Harlan Coben to jeden z tych autorów, po którego książki mogę sięgać "w ciemno". Co prawda nie przeczytałam ich zadziwiająco dużo (nawet nie połowę tego, co napisał), ale mogę śmiało stwierdzić, że "się lubimy" i zawsze z przyjemnością siadam do lektury. Tym razem na tapetę poszło Zachowaj spokój i nie powiem, żeby to była moja ulubiona książka, ale to była całkiem przyjemna lektura.
Rodzice, martwiący się o swoje dziecko, mogą posunąć się naprawdę daleko. Tia i Mike zaniepokojeni dziwnym zachowaniem swojego syna, postanawiają zainstalować program szpiegowski w komputerze Adama i kontrolować jego działalność w sieci. Nie pomaga to jednak w uspokojeniu rodziców, a wręcz przeciwnie. Tymczasem na przedmieściach dochodzi do brutalnego morderstwa, które policja próbuje rozgryźć.
Na początku miałam wrażenie, jakbym czytała dwie różne książki z odmiennymi historiami. Przez długi czas wydawało mi się, że historia Adama to po prostu opowieść o chłopaku, który przechodzi okres buntu i wpada w złe towarzystwo. I poniekąd tak jest. Okazuje się jednak, że owo "złe towarzystwo" może być naprawdę niebezpieczne, a kolejne fakty zaczynają poważnie niepokoić.
Sprawnie i z ogromny zaciekawieniem czytało mi się te rozdziały, które przedstawiały działania mordercy. Ciągle zastanawiałam się, co kieruje tym człowiekiem i z jakiego powodu w tak brutalny sposób pozbywa się swoich ofiar. Powód okazuje się właściwie, z perspektywy czytelnika, mało znaczący, jednak ukazuje jak słaby psychicznie może być człowiek.

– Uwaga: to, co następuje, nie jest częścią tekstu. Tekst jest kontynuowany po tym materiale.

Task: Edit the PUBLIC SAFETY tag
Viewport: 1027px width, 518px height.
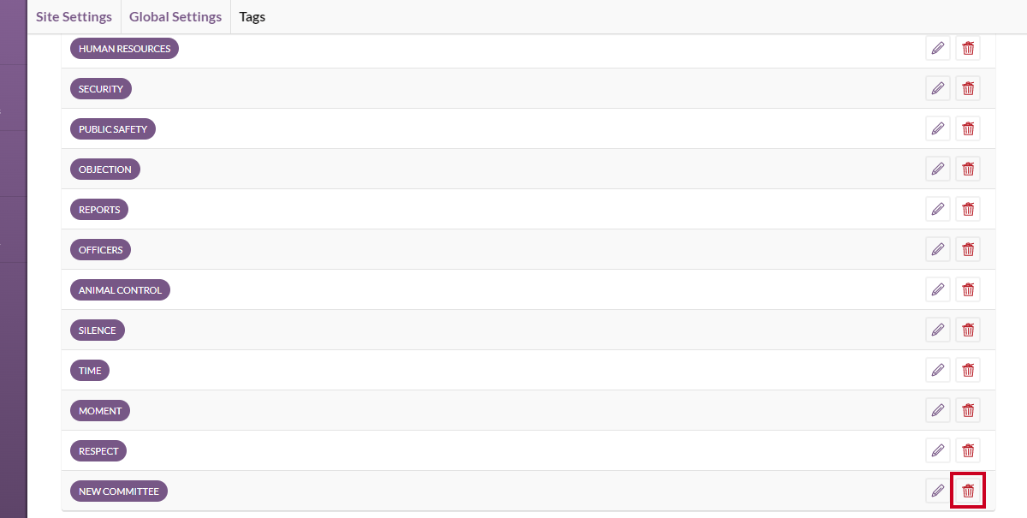Action: [938, 129]
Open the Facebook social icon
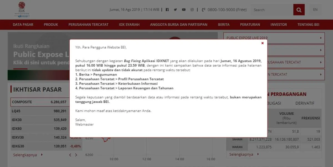The image size is (333, 167). click(167, 9)
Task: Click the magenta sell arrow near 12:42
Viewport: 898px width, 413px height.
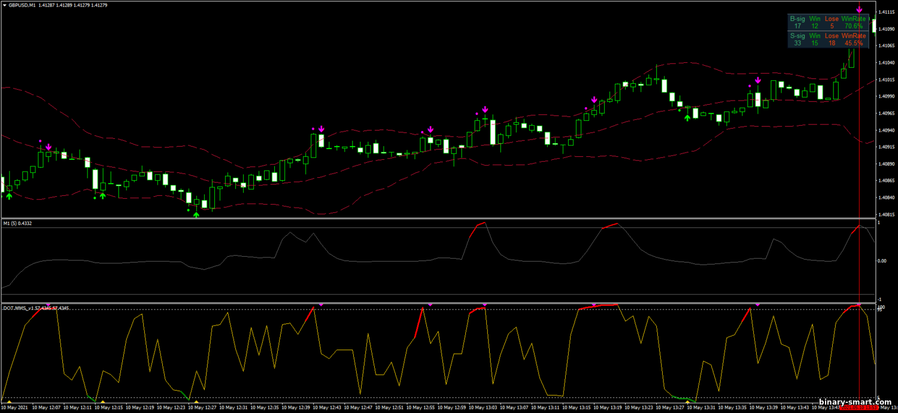Action: click(321, 129)
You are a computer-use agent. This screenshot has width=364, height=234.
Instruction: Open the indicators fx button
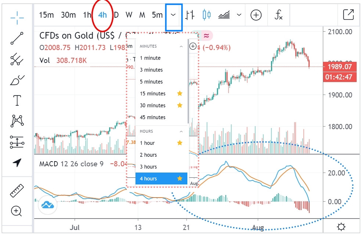click(279, 15)
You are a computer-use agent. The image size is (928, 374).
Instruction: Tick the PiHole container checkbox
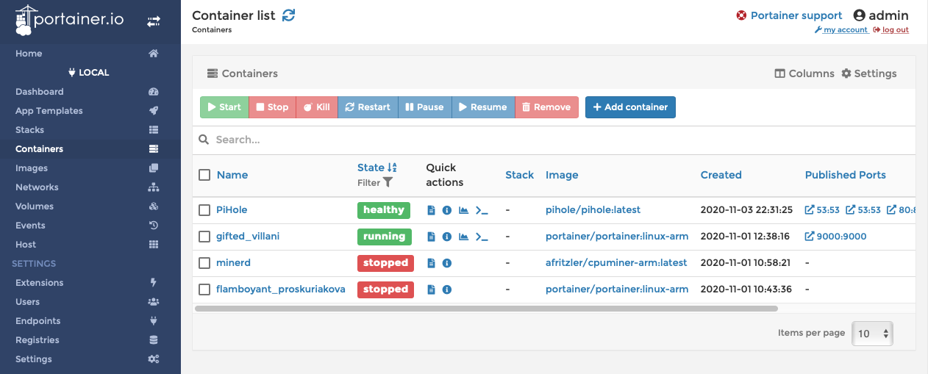pos(204,210)
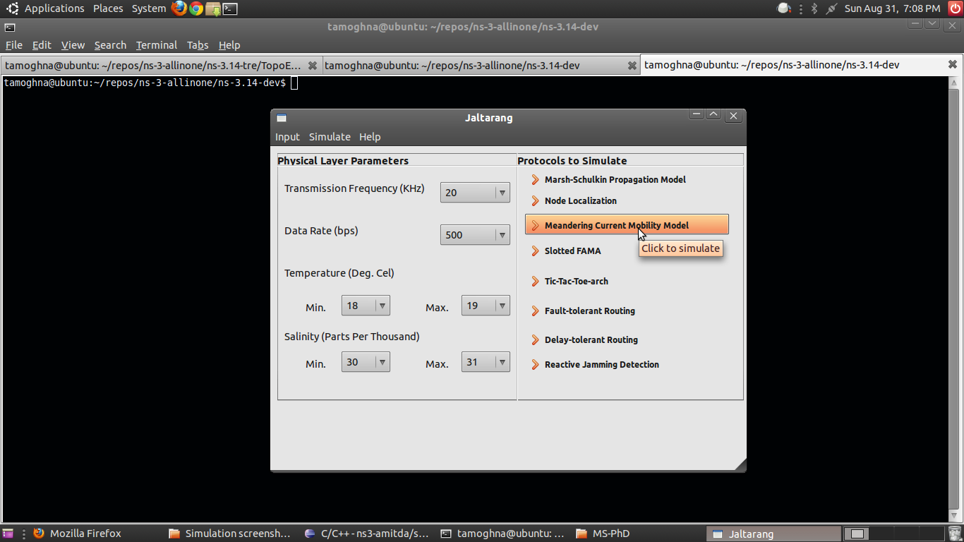The height and width of the screenshot is (542, 964).
Task: Start the Reactive Jamming Detection simulation
Action: (601, 365)
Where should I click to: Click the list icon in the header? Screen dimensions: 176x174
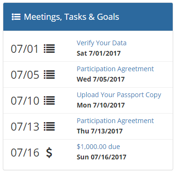(16, 17)
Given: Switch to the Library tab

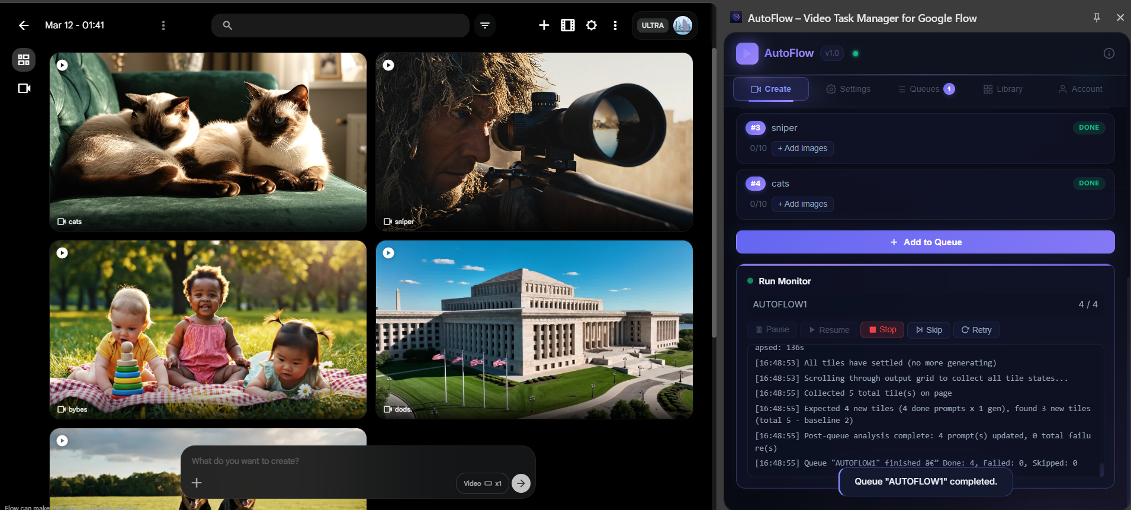Looking at the screenshot, I should tap(1003, 89).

Kiedy akcja nabiera pełnego tempa, a wszystkie zagmatwane sprawy powoli się klarują w jedną całość, trudno oderwać się od książki. Niektórych rzeczy łatwo się domyślić, ale ostatecznie wielu czytelników może być zaskoczonych. Okej, przyznaję, nie jest to jakaś wybitna lektura. Jak wspomniałam wcześniej, są książki Cobena, które podobały mi się zdecydowanie bardziej, ale nie skreślajcie tego tytułu. Można się naprawdę nieźle wciągnąć i - jakkolwiek to zabrzmi - dobrze przy niej bawić.